§ **Goal 1**: In the Sound Off album page, whose departure in 2009 turned The Rubyz into a duo?
§ **Goal 2**: Please reproduce the Sound Off album page from "With the departure" up to and including "style has changed.".

──────── Selected passage

Studio album by The Rubyz
- Released: October 27, 2009
- Recorded: 2009
- Genre: Teen pop, Christian pop
- Length: 32:15
- Label: iShine

The Rubyz chronology
| The Rubyz (2008) | Sound Off (2009) | Reflection (2011) |

= Sound Off (The Rubyz album) =

Sound Off is the second studio album released by the American Christian tween pop girl group, The Rubyz. Similar to other iShine artists, Sound Off features 10 tracks, 5 original and 5 sing-along. It is the first album featuring The Rubyz as a duo rather than a trio.

== Reception ==

With the departure of then 14-year-old Marissa Milele, the group's youngest member, in 2009, The Rubyz became a duo. With the new member lineup, the group underwent a change in style. Staff at Jesus Freak Hideout noted that Sound Off was "a lot more mature than their debut." Abandoning the sound from their debut album, the review goes on to say that the music sounds like music heard on Top 40 radio. In addition, the lyrical style has changed.

────────────────
──────── Data section

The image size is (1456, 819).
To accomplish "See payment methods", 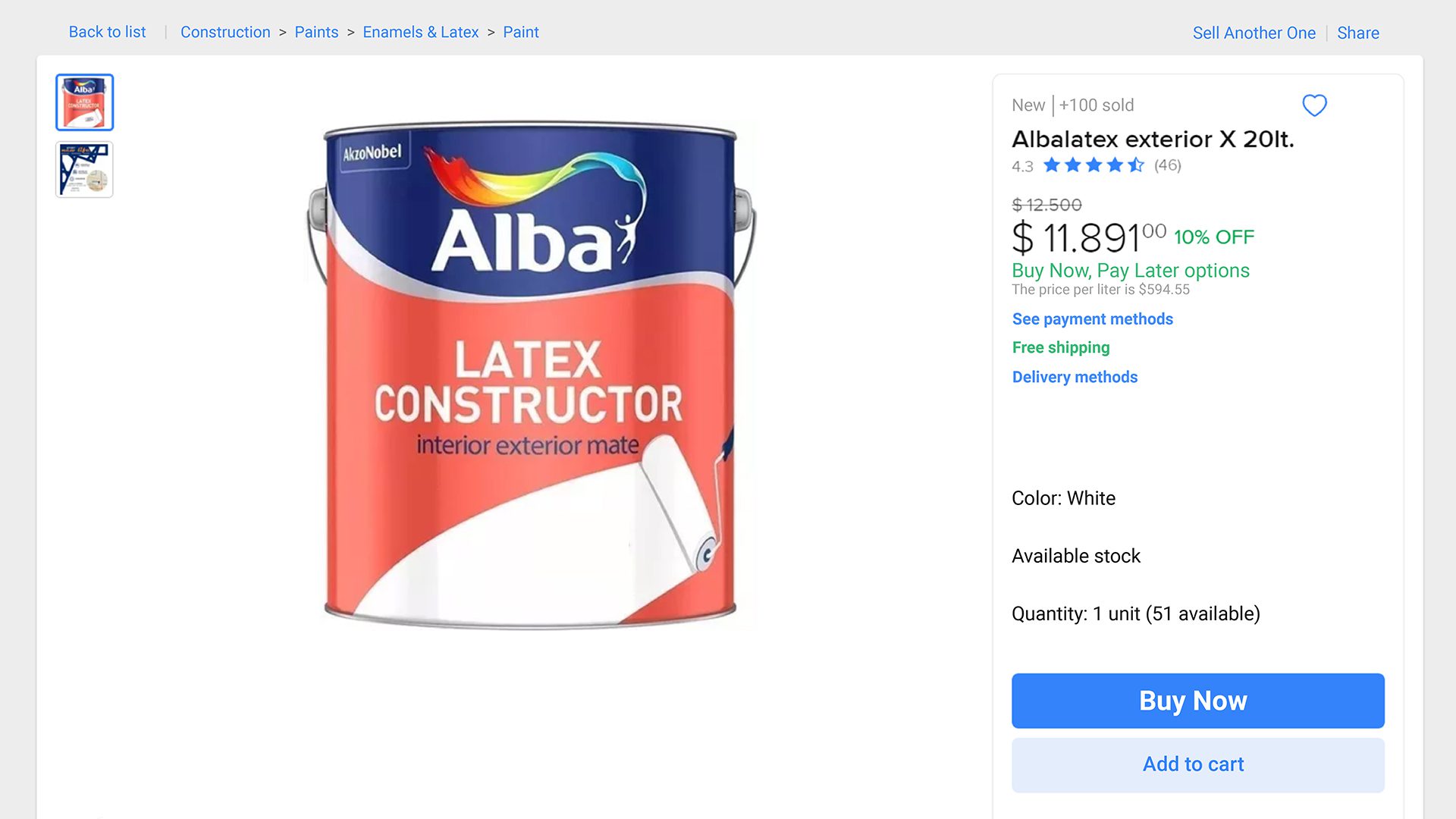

────────────────

§ **Task answer 1**: Marissa Milele, the group's youngest member, who was then 14 years old.

§ **Task answer 2**:
With the departure of then 14-year-old Marissa Milele, the group's youngest member, in 2009, The Rubyz became a duo. With the new member lineup, the group underwent a change in style. Staff at Jesus Freak Hideout noted that Sound Off was "a lot more mature than their debut." Abandoning the sound from their debut album, the review goes on to say that the music sounds like music heard on Top 40 radio. In addition, the lyrical style has changed.